Tassinari M., Il volto di Vado nella prima metà del Settecento, in Vado Ligure saggi storici, Savona, 1985, pp.6-28
Casalis G., Dizionario geografico-storico-statistico-commerciale degli stati di S.M. il Re di Sardegna, XXIII, Torino, 1853.
Il Museo
Il Museo ospitato nella villa settecentesca Villa Groppallo, è intitolato ad Arturo Martini
E’ il frutto di un nuovo allestimento terminato nel 2015 che vuole ripercorrere la storia della città di Vado Ligure e delle sue vicende artistiche rifacendosi anche all’idea di “esposizione articolata” che già nel 1932 proprio Arturo Martini propose a Vado Ligure. Questo concetto è sintetizzato nella prima sala espositiva.
La seconda sala ospita elementi delle collezioni lasciate da Don Cesare Queirolo, arciprete, studioso, archeologo e importante figura di riferimento nel panorama della cultura vadese del XIX secolo.
Don Queirolo, con legato testamentario, lasciò alla città le sue collezioni per far nascere una biblioteca, un museo archeologico e una pinacoteca, traducendo in opera la sua attività di ricerca e l’adesione convinta ai valori della cultura e dell’arte.
Sono esposti pregevoli reperti marmorei di età romana tra cui una pantera datata al I sec. d.C., busti, erme di Dioniso ed alcune delle 434 monete che coprono un arco temporale che va dal III secolo a.C. al V d. C., a testimonianza della vita dell’antica Vada Sabatia.
In mostra anche alcuni dipinti della ricca quadreria, originariamente ubicati nella dimora del prelato in piazza San Giovanni Battista, e numerosi volumi della sua biblioteca personale, costituita soprattutto di opere a tema religioso.
La terza sala presenta alcune significative opere di Mario Raimondi che negli anni Trenta del secolo scorso, giunto a Vado per lavoro, rimase folgorato dall’incontro con Arturo Martini, suo maestro e ispiratore. Da Vado, dedicandosi completamente all’arte, spiccò il volo come scultore partecipando alla Quadriennale di Roma nel 1935 e a diverse Biennali di Venezia.
Una parte della sala è dedicata alla prima edizione del “Premio Vado Ligure” del 1951, manifestazione artistica nazionale che, con le sue rassegne di pittura e di scultura sul tema del “lavoro,” ha rappresentato, nel panorama artistico italiano, un importante momento d’incontro tra arte e politica.
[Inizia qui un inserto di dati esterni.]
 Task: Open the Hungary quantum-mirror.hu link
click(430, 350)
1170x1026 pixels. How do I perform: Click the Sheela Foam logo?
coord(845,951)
Vero animatore del premio fu Achille Cabiati, ex partigiano, calato nella realtà operaia del paese. Il suo impegno, sostenuto dall’Amministrazione Comunale e da un nutrito gruppo di artisti locali, ha favorito i rapporti con artisti e critici di livello nazionale.
La sala attigua ospita alcune opere delle successive stagioni del “Premio Vado Ligure” (1952-54 e 1963) oltre a quelle dedicate al tema della Resistenza, particolarmente sentito in una città fortemente impegnata nella Guerra di Liberazione.
La sala più importante del Museo è dedicata alla figura di Arturo Martini, che giunse a Vado Ligure nel 1920, e qui visse e lavorò fino al 1934. Qui formò la sua famiglia e qui realizzò alcune delle opere più importanti della scultura italiana del Novecento, rappresentando la città per l’artista sempre un porto tranquillo dove tornare, tra l’affetto dei suoi cari e quello degli amici artisti: Collina, Bonfiglio, Nencioni, Raimondi.
È dal Comune di Vado che, nel 1923, riceve la prima importante commissione pubblica per la realizzazione del Monumento ai Caduti per i Giardini della passeggiata a mare, i cui originali in gesso sono custoditi nel Museo insieme al gesso originale del gruppo “Il cieco”, realizzato nel 1925-1926 ed il Monumento funebre “Il Benefattore”, dedicato a Don Cesare Queirolo, del 1932-1933.